When for each correlation, we exclude participants who do not have a score for both variables. If there is more than 1 correlation reported, sample size may vary across different correlations
When dealing with missing values in correlations, what does exclude cases listwise mean?
Across ALL correlations, exclude participants who do not have a score for every variable. The sample size WILL be the same for all reported correlations.
It is not recommended to do listwise, so just removing partiicpant from entire dataset.
What is a regression?
A way of modelling the association or relationship between the variables. We’re looking at modelling the data we have in a linear fashion.
It is a model used to predict the value of one variable from another. It is a linear one
Describing the relationship using the equation of a straight line
Which axis does the outcome or DV go on and which axis predictor?
Predictor: X
Outcome/DV: Y
What is the equation for describing a straight line or the line of best fit?
Y(i) = b0 + b1X1 + ei
b0 = y intercept. Value of Y when x = 0.
B1 - regression coefficient for the predictor - strength and direction of relationship
e = error term. Difference between ACTUAL (data point) and PREDICTED value of Y for ith person.
What do we need to know about a line to predict outcome variable Y?
The intercept, the slope for a predictor variable, and what the error is
Why do we want small error terms?
Because smaller error terms mean the difference between actual scores and predicted scores are less, which mean the model is more accurately predicting scores. Less difference between ACTUAL scores and PREDICTED scores.
Why do we square residuals?
Because some are above and below the line and if didnt square, would cancel each other out. After squaring, sum to get sum of squares residual.
What does the method of least squares do?
It uses calculus to determine the regression line that minimises the sum of square resisuals aka reduces least square residuals
True or false: A regression line does not pass through the mean of the predictor and the outcome. Hence when X is equal to its mean, Y is predicted to be equal to the mean of Y
False. A regression line DOES always pass through the mean of the predictor
What is the equation of the line of best fit?
Y(i) = b0 + b1X1 + ei
In the coefficients table, we have unstandardised score (B), standard error, standardised, etc.
What are we looking at to find out what the modelling is predicting?
The regression coefficient unstandardised (B). No the intercept but the value next to the predictor variable.
The unstandardised value (B) is the slope. If positive, positive slope. And it is saying as X increases by 1 unit change, then the Y would increase by (insert unstandardised variable which is the regression coefficient)
Rather than doing the linear equation manually, using statistical software we are looking at the coefficient table for what exactly?
- The direction
- Magnitutde
- Whether a variable is a statistically significant predictor
we have unstandardised coefficient (B) and standardised coefficient (beta, little b).

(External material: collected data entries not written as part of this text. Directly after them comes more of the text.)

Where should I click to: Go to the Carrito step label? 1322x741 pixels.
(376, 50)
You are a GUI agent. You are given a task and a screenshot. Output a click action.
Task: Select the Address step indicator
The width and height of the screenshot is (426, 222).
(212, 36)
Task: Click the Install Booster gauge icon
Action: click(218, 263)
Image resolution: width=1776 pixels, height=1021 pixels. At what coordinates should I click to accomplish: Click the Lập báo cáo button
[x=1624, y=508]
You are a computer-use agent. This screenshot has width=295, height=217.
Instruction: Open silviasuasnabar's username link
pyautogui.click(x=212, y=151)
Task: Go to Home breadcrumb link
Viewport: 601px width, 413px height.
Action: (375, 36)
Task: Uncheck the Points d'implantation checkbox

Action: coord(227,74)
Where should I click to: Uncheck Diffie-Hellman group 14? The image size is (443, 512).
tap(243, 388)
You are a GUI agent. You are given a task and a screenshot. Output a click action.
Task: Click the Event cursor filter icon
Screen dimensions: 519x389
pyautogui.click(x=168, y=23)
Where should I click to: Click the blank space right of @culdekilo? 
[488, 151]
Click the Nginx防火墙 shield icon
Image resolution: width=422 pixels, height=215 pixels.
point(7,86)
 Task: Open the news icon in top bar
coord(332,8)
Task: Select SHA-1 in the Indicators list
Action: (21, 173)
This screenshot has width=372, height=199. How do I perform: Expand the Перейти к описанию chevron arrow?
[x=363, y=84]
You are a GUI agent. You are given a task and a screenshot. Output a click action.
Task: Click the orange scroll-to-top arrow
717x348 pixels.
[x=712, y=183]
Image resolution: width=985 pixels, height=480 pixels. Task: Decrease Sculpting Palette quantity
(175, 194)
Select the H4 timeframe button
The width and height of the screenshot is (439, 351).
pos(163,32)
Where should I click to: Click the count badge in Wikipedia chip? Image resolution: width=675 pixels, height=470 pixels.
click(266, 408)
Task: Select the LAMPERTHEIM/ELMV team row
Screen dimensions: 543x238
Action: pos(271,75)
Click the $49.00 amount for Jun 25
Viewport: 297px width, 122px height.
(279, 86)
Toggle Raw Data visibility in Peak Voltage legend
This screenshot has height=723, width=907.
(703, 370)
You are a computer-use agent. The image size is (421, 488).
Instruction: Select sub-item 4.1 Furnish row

What is the difference between the two?
B tells us similar information to b.
However, B is communicating that for ONE UNIT CHANGE in predictor variable X, this will be the change in Y, b is saying:
This is the expected STANDARD DEVIATION change in Y for a 1 SD change in X.
So standardised beta is 1 SD change, and unstandardised B is a 1 unit change.
If we wanted to look at the DIRECTION of relationship between variables, would we look at B or beta?
Look at B. Unstandardised. That tells us about the slope.
Unstandardised is looking at unit changes, standardised is looking at SD changes
If we wanted to look at the MAGNITUDE/STRENGTH of relationship between variables, would we look at B or beta?
Beta. Standardised tells us about effect sizes.
Unstandardised is looking at unit changes, standardised is looking at SD changes
When looking at the coefficients table, what does p
Significance. Signficant predictor.
Specifically, it indicates that our model explains an association between variables in a statistically significant way, meaning the two variables are related more than by chance.